But the last thing to say about this is that even though raw citation-count is a bad measure of a paper’s quality, it is at least badly measuring the right thing. Evaluating a paper by its journal’s IF is like judging someone by the label of their clothes

So @MikeTaylor Institutions need to stop evaluating research papers based on where they are published? Do you know of any doing it right?

I’m afraid I really don’t know. I’m not privy to how individual institution do things.

All I know is, in some countries (e.g. France) abuse of IF is much more strongly institutionalised. It’s tough for French researchers

What are the various ways researchers can make their work available for free online?

Brilliant, very practical question! There are three main answers. (Sorry, this might go on a bit …)

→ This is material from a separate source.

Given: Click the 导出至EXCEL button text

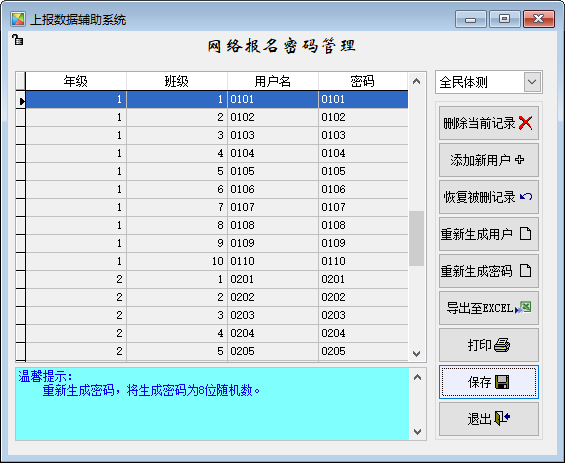Looking at the screenshot, I should tap(479, 308).
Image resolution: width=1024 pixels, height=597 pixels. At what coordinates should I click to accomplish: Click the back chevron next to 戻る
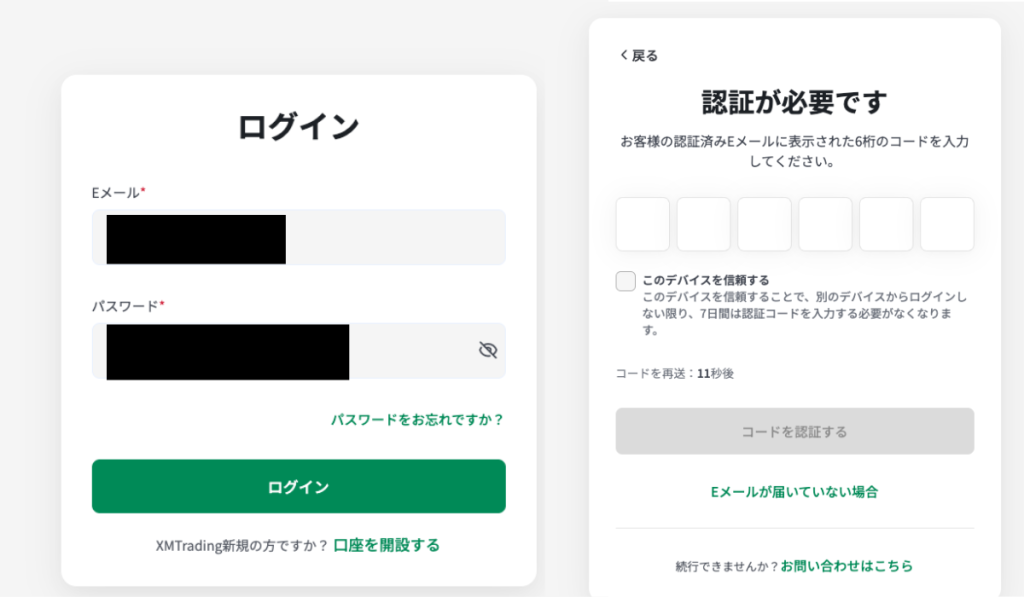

First, you can post your papers on preprint servers. The best known one is arXiv, which now accepts papers from quite a broad subject range. For example, a preprint of one of the papers I co-wrote with Matt Wedel is freely available on arXiv. There are various preprint servers, including arXiv for physical sciences, bioRxiv, PeerJ Preprints, and SSRN (Social Science Research Network).

You can put your work on a preprint server whatever your subsequent plans are for it — even if (for some reason) it’s going to a paywall. There are only a very few journals left that follow the “Ingelfinger rule” and refuse to publish papers that have been preprinted.

So preprints are option #1. Number 2 is Gold Open Access: publishing in an open-access journal such as PLOS ONE, a BMC journal or eLife. As a matter of principle, I now publish all my own work in open-access journals, and I know lots of other people who do the same — ranging from amateurs like me, via early-career researchers like Erin McKiernan, to lab-leading senior researchers like Michael Eisen.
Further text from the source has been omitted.